- **Activity**
Line by line, check the data for the string "dropdown" and state how many lines have it, nothing more.

^^^^^^^^

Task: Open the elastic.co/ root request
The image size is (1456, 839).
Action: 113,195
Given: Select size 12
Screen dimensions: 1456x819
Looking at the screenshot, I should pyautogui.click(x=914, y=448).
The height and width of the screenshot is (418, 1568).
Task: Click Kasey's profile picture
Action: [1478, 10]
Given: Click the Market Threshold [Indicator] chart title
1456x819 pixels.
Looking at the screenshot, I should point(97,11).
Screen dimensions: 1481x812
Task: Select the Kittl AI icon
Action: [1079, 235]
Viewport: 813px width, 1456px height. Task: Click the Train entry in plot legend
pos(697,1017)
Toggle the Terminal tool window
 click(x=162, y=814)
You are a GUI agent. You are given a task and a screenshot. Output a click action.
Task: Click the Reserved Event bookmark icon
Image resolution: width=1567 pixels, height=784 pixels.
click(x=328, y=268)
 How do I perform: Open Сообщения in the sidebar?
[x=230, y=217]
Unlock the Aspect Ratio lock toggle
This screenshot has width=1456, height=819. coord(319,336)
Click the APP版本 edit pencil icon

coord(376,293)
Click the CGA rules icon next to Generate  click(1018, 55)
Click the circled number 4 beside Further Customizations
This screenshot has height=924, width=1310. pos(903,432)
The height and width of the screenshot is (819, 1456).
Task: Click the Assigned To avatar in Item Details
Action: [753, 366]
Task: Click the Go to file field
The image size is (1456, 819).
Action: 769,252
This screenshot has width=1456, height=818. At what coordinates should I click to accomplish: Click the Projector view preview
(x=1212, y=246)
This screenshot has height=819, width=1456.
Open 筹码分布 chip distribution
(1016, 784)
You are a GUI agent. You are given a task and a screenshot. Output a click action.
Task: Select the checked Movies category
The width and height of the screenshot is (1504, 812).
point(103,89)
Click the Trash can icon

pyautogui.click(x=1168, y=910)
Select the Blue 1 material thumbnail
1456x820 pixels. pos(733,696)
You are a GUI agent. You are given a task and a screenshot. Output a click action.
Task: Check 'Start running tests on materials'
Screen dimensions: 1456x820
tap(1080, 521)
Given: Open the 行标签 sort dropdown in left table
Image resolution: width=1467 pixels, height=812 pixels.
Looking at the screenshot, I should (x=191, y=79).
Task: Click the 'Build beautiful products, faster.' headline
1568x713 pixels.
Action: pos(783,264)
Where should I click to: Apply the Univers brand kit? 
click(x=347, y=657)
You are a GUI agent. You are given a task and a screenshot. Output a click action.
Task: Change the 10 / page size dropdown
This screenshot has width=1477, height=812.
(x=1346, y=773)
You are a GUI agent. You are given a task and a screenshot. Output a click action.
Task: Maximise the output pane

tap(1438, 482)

^^^^^^^^

- **Result for this task**
2